Bung Hatta Bertikai Dengan Komunis
Dalam perjuangan diplomasi kemerdekaan Indonesia, Bung Hatta
tidak dapat dipisahkan oleh sosok Soekarno. Kedua Bapak Prokamator ini mendapat
julukan dwitunggal walau ada beberapa gesekan yang mengakibatkan mereka berbeda
pendapat satu sama lain.
Namun, sebelum dikenal sebagai kawan seperjuangan Soekarno,
Bung Hatta sendiri memulai perjuangannya ketika masih bersekolah di Belanda. Di
sana, Hatta bergabung dengan organisasi sosial Indische Vereeniging (Perhimpunan Indonesia, PI) yang kelak berubah
menjadi organisasi politik dengan adanya pengaruh tokoh “tiga serangkai”, yaitu
Ki Hadjar Dewantara, Cipto Mangunkusumo, dan Douwes Dekker.
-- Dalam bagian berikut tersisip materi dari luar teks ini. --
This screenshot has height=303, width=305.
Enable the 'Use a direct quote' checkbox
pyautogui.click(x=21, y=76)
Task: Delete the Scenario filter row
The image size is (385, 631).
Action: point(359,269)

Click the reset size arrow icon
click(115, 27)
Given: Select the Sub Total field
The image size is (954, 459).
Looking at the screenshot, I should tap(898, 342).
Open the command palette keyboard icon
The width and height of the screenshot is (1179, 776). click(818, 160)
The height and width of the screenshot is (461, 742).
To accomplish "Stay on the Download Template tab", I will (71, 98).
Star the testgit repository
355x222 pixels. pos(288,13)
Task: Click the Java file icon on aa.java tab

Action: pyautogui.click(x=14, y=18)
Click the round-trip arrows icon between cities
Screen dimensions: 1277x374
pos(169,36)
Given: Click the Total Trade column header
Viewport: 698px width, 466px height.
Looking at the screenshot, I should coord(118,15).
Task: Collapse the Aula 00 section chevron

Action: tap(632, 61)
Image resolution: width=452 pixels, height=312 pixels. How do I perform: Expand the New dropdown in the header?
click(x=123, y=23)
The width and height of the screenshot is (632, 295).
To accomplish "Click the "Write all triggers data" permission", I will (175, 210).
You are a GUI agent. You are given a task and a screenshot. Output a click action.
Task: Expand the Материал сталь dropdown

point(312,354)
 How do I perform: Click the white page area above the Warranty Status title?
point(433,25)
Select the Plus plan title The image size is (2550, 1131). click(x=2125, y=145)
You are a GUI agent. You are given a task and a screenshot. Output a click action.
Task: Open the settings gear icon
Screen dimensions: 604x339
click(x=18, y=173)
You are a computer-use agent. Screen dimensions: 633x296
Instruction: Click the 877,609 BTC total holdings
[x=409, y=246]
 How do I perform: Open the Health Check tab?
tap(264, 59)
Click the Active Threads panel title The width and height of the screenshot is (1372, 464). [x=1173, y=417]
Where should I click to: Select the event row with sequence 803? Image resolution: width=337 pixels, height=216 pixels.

Tampuk kepemimpinan Perhimpunan Indonesia (PI) diberikan
kepada Hatta pada tahun 1926. Hal ini mengakibatkan sekolahnya di Belanda
sedikit terhambat. PI pada kepemimpinan Hatta melakukan perubahan dengan banyak
memberi komentar serta ulasan pada media massa di Indonesia. Pada Desember
1926, Semaun dari PKI menemui Hatta untuk memperbincangkan hal penting. Semaun
mengatakan kepada Hatta bahwa ia menawarkan organisasi PI sebagai pimpinan
pergerakan nasional. Dari pertemuan tersebut lahir sebuah perjanjian yang
bernama “Konvensi Semaun-Hatta”. Ketika itu, Hatta tidak menyetujui paham
komunis yang dibawa Semaun. Dari sinilah Stalin membatalkan keinginan Semaun
kepada Hatta. Penentangan Hatta terhadap paham komunis ditentang oleh anggota
PI yang sudah dikuasai oleh komunisme.
Tahun 1927 diadakan sidang "Liga Menentang
Imperialisme, Penindasan Kolonial dan untuk Kemerdekaan Nasional" di
Frankfurt. Hatta yang ikut dalam sidang tersebut menilai bahwa pihak komunis
dan Rusia berkeinginan sekali untuk menguasai sidang. Hal inilah yang membuat
Hatta semakin tidak percaya kepada komunis.
Hatta bersama Ali Sastroamidjojo, Nazir Datuk Pamuntjak, dan
Madjid Djojohadiningrat ditangkap oleh Belanda. Ini karena mereka
dikait-kaitkan dengan PKI Semaun yang melakukan pemberontakan pada 1926-1927.
Mereka semua dipenjara di Rotterdam, Hatta sendiri dipenjara selama tiga tahun.
Dalam pidatonya yang berjudul Indonesie
Vrij (Indonesia Merdeka) pada sidang kedua, Hatta membantah semua tuduhan
yang ditujukan kepadanya. Hatta juga dibela oleh tiga orang pengacara Belanda
yang bersimpatik kepadanya. Setelah tidak cukup bukti penahanan Hatta beserta
tiga tokoh lainnya, mereka semua dibebaskan.
Hatta memutuskan keluar dari PI untuk fokus menghadapi ujian
sarjana pada tahun 1931. Akibatnya, PI yang sejak awal sudah dimasuki paham
komunis akhirnya benar-benar jatuh ke tangan komunis. PI mendapat arahan dari
Moskow dan partai komunis Belanda. Melihat situasi ini, para pengikut dan
simpatisan Hatta membuat gerakan tandingan yang disebut Gerakan Merdeka dan
kelak disebut PNI baru. Mereka mendorong Hatta dan Syahrir untuk segera
memutuskan langkah kongkret untuk mempersiapkan kepemimpinan di sana.